子ノードとの比較、入れ替えの操作を繰り返していき、子ノードの方が小さくなる(もしくは子ノードと等しくなる)か、末端に達したら終了します。この操作をSift Down(ふるい下げ)と言います。
 
 優先度付きキュー(Priority Queue)とは、その名前の通り要素に加えて優先度持つキューで、要素の取り出しでは一番優先度の高い要素を取り除き、返すキューのことを言います。一般的に、配列全体をソートするよりも小さいコストで最大値または最小値を得ることができます。
 優先度付きキューはプログラミング言語によっては標準ライブラリでサポートされており、例えばPythonでは heapq で提供されています。  

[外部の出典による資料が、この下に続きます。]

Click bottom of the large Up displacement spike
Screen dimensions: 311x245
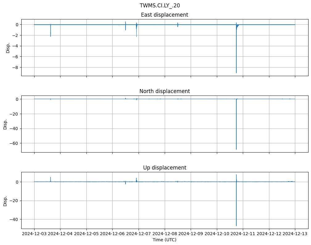236,226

ここでは理解を深めるために、Max-Heapを使った優先度付きキューのJavaScript実装例を紹介します。
class PriorityQueue {
  constructor() {
    this._heap = [];
  }
  push(value, priority) {
    this._heap.push({ value, priority });
    this._siftUp();
  }
  pop() {
    if (this._heap.length === 0) {
      return null;
    }
    const value = this._heap[0].value;
    this._heap[0] = this._heap[this._heap.length - 1];
    this._heap.pop();
    this._siftDown();
    return value;
  }
  size() {
    return this._heap.length;
  }
  _siftUp() {
    let node = this._heap.length - 1;
    while (node > 0) {
      const parent = Math.floor((node - 1) / 2);
      if (this._heap[node].priority > this._heap[parent].priority) {
        [this._heap[node], this._heap[parent]] = [this._heap[parent], this._heap[node]];
        node = parent;
      } else {
        break;
      }
    }
  }
  _siftDown() {
    let node = 0;
    while (node * 2 + 1 < this._heap.length) {
      const left = node * 2 + 1;
      const right = node * 2 + 2;
      let min = left;
      if (right < this._heap.length && this._heap[right].priority > this._heap[left].priority) {
        min = right;
      }
      if (this._heap[node].priority < this._heap[min].priority) {
        [this._heap[node], this._heap[min]] = [this._heap[min], this._heap[node]];
        node = min;
      } else {
        break;
      }
    }
  }
}
下記のようにして使用します。
const queue = new PriorityQueue();
queue.push('A', 1);
queue.push('C', 3);
queue.push('B', 2);
console.log(queue.pop()); // => 'C'
以上です。この記事では、データ構造の一種であるヒープについて簡単に解説し、ヒープを使った優先度付きキューのJavaScript実装例を紹介しました。